It's hot here this bright May morning; yesterday our high was 95° and steamy. Today looks to be the same. My oven grows cobwebs from May to September, no cookies are baked, no homemade bread. We grill a lot in the summer, if it can be flipped, skewered, or tossed in a grill pan, it's on the menu. Some folks around here have fancy (expensive) outdoor kitchens with built in sinks and fridges which make the process a little more pleasant, but a simple grill will suffice.
The other day I was researching life in upstate New York at the time of the American Revolution and I came across a reference to a building called a 'summer kitchen.' I knew that these types of kitchens, removed from the main residence, existed in the south but not as far north as New York. My interest was piqued. So what was a summer kitchen and what did it look like.
|Summer Kitchen photo by Royalbroil|
Summer kitchens were popular in the north from the 18th through the 19th century. They were usually a single room, 150-250 square feet, building that was distinct from the house. This not only kept the main building cooler but lessened the risk of fire. Often these summer kitchens were built of rock or brick, which had the benefit of making them less flammable.
In the early versions of the summer kitchen, the fireplace and chimney usually took up an entire end wall and might also have a baking oven built into it. Unlike today's kitchens there was no built in furniture, everything was movable. If the owner could not afford two sets of cooking implements and all the accouterments that were needed for cooking then they needed to be transported back and forth.
In 1795 the cast iron stove was introduced to America. Bulky in size, it took up a significant amount of space in the home. These were often put in the Summer Kitchen to free up square footage. The stoves also gave off significant heat, another reason to relegate them to their own building during the summer months. See this link for a great photo.
The building was used for more than just production of the days meals. In the north where, abundant summer fruits and vegetables were grown, there was a need for space to pickle, can, and dry the produce. The housewife or her servants made jams, jellies and fruit butters. Herbs could be hung from rafters to dry. The kitchen could also be used for the processing of meat, drying, salting, and smoking of hams and bacon and the production of meat products such as sausage.
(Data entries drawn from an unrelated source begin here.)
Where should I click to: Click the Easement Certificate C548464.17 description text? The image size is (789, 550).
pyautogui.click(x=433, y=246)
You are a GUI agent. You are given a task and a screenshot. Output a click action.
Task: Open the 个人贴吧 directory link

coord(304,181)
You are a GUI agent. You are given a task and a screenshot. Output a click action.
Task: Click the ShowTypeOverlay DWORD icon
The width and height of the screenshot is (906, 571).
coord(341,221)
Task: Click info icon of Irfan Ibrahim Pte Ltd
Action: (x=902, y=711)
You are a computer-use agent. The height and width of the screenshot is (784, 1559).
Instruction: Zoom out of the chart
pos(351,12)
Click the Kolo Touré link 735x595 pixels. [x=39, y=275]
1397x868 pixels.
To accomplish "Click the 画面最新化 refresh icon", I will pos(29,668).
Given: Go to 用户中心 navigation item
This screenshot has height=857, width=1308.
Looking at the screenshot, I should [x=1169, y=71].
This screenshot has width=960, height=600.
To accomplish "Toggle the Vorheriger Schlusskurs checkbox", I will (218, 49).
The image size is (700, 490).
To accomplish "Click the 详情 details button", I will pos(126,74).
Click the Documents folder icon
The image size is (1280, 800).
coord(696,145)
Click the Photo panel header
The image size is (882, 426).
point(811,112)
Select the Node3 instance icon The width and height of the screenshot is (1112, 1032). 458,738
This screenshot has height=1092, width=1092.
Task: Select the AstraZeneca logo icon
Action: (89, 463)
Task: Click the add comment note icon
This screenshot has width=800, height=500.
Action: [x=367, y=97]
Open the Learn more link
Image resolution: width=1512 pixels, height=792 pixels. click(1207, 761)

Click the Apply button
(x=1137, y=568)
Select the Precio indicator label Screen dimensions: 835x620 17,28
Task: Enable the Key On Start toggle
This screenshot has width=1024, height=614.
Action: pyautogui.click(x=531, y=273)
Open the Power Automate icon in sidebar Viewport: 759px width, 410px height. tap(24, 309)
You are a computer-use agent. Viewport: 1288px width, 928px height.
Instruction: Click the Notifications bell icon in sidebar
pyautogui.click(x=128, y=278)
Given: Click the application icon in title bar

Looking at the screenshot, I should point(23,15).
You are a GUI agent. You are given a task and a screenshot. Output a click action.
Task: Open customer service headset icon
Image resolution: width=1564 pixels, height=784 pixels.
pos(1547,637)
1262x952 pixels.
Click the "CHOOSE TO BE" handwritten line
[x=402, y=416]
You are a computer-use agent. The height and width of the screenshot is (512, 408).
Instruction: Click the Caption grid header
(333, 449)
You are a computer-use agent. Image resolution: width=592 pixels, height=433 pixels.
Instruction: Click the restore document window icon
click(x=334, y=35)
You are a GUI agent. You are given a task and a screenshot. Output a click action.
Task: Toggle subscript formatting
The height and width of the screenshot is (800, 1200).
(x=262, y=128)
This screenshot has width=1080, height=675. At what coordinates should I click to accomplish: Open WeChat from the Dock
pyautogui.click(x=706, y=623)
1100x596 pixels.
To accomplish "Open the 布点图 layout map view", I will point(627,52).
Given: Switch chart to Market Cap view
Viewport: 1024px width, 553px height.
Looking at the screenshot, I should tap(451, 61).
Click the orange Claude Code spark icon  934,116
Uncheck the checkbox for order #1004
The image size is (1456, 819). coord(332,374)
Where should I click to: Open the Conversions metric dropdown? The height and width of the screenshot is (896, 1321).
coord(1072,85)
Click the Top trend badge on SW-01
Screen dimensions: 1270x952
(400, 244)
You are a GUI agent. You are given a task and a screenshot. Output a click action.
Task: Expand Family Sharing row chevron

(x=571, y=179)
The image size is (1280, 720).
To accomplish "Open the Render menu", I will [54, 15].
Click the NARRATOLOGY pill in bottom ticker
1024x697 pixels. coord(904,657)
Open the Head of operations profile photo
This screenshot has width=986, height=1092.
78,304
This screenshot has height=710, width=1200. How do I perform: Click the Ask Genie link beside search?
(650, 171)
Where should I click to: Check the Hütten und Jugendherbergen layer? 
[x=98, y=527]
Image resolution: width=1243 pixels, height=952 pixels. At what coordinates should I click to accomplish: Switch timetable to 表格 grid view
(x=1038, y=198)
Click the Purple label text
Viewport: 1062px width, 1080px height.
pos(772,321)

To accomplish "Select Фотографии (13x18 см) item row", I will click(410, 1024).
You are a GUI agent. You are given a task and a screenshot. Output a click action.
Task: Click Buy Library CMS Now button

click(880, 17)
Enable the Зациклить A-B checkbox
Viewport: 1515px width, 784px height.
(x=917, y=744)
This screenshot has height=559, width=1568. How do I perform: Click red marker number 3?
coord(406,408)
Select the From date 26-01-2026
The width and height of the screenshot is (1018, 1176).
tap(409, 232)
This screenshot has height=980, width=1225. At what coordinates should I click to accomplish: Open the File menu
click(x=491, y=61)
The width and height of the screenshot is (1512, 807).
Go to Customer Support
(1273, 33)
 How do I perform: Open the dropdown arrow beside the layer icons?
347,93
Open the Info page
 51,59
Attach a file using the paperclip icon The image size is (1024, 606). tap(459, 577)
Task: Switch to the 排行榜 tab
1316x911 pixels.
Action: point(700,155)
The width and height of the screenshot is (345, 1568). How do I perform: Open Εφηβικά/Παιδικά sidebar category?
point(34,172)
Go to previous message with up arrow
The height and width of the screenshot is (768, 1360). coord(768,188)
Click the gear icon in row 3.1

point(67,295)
A loft might cover a portion of the ceiling and used for storage or for sleeping quarters. With doors thrown open, the family might eat their meals at a table set up in the kitchen, if the breeze was right. In the south the separate kitchen was the domain of slaves, they lived, worked and slept in the kitchen.
Wherever it was, the summer kitchen was the domain of women. The task of food processing fell to them. I can just picture my ancestor, swathed from head to toe in material, no fans, no A/C, nothing but a breeze to stir the air, standing before a hot fire, spoon in hand, stirring a pot of raspberry jam. I am thankful it's not me.